They often focus on the protocol and ignore the governance boundary. The real issue is whether the assistant is allowed to see the right data, ask follow-up questions, and trigger actions safely. Without tight scoping, MCP can expose investigation data to identities that should only consume a narrow result set.
Why Security Teams Misread MCP Risk
Security teams often treat MCP as the problem when the real risk sits at the governance boundary: what the assistant may see, what it may ask next, and what it may do with a tool call. MCP-connected assistants are autonomous or semi-autonomous workloads, so static RBAC alone rarely reflects the full task context. That gap is why the strongest guidance now focuses on agentic authorisation and scoped execution, as reflected in the OWASP Agentic AI Top 10 and NHIMG’s OWASP Agentic Applications Top 10.
The practical failure mode is overtrusting the assistant’s “role” while ignoring its actual objective. An agent may begin with a narrow question, then chain follow-up prompts, retrieve adjacent records, and invoke tools that were never meant for that workflow. In NHI terms, the issue is not just identity, but whether the identity is bound to a specific intent, data slice, and action boundary. Research from The State of MCP Server Security 2025 shows how often MCP deployments still leave permissions and secrets too open, which turns a convenience layer into an exposure layer. In practice, many security teams encounter the breach in a post-incident audit rather than through intentional scope design.
How It Should Be Governed at Runtime
Effective MCP governance starts with intent-based authorisation, not broad access grants. The assistant should receive only the minimum context needed for the current task, then be re-evaluated at each step before any follow-up query or tool execution. That is a better fit for autonomous behaviour than pre-defined job roles because agents do not follow fixed workflows in the same way humans do. Current guidance suggests combining policy-as-code with workload identity, so the system can verify what the agent is, what it is trying to do, and whether the action is still allowed in the current context.
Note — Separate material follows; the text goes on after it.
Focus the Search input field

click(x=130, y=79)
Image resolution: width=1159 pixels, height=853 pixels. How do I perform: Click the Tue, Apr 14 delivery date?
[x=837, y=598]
In practice, that means using short-lived credentials, task-scoped secrets, and explicit approval boundaries for sensitive actions. JIT credential provisioning helps reduce blast radius because tokens are issued for a task and revoked when the task ends. Workload identity, such as SPIFFE or OIDC-backed identities, gives the policy engine a cryptographic basis for deciding whether the agent should continue. This is also where OWASP Top 10 for Agentic Applications 2026 and NHIMG’s Analysis of Claude Code Security are useful: both show that agentic risk is about execution authority, not just prompt content. For a working control model, security teams should combine least privilege, real-time policy evaluation, and logging that captures the full chain of data access and tool calls. In AI agent environments with multiple tools, shared memory, or delegated sub-agents, these controls tend to break down because each hop expands context faster than reviewers can manually inspect it.
- Issue JIT secrets per task, not standing credentials for the whole assistant.
- Bind tool access to workload identity and runtime policy checks.
- Limit retrieval to the smallest data slice needed for the immediate action.
- Require step-up approval for destructive, external, or high-impact tool calls.
- Audit every follow-up question, data fetch, and action chain.
Where the Edge Cases Break the Model
Tighter runtime controls often increase latency and operational overhead, so organisations have to balance safety against user experience and engineering complexity. That tradeoff becomes visible when assistants need to answer quickly across multiple systems, because every extra policy check, approval gate, or credential refresh can slow the workflow. Best practice is evolving here, and there is no universal standard for when an assistant should pause for confirmation versus continue autonomously.
Edge cases usually appear when assistants operate across mixed-trust environments, such as investigation workflows, code execution, or incident response. In those settings, a narrow result set can still become dangerous if the assistant can ask one more question, pull one more record, or invoke a tool that reaches outside the original business need. This is why static RBAC is not enough on its own: a role can be valid while the current intent is not. The operational answer is to pair zero standing privilege with context-aware policies and explicit constraints on retrieval, memory, and delegation. That aligns with the direction signalled by the OWASP Agentic Applications Top 10 and the broader agentic control approach in the OWASP Agentic AI Top 10. The hardest environments are those where an assistant can chain tools across domains, because a single permitted step can become an unauthorised workflow before a human ever sees it.
Standards & Framework Alignment
This section maps relevant standards and security frameworks to the operational risks and controls described in this guidance.
OWASP Agentic AI Top 10 and CSA MAESTRO address the attack and risk surface, while NIST AI RMF set the governance and control requirements practitioners need to meet.
| Framework | Control / Reference | Relevance |
|---|---|---|
| OWASP Agentic AI Top 10 | A2 | Covers agentic misuse from autonomous tool use and scope drift. |
| CSA MAESTRO | AI-3 | Addresses governance for agent identity, tools, and delegated execution. |
| NIST AI RMF | GOVERN | Govern function fits accountability for autonomous agent behavior and controls. |
Constrain agent actions to runtime-approved intents and log each tool invocation.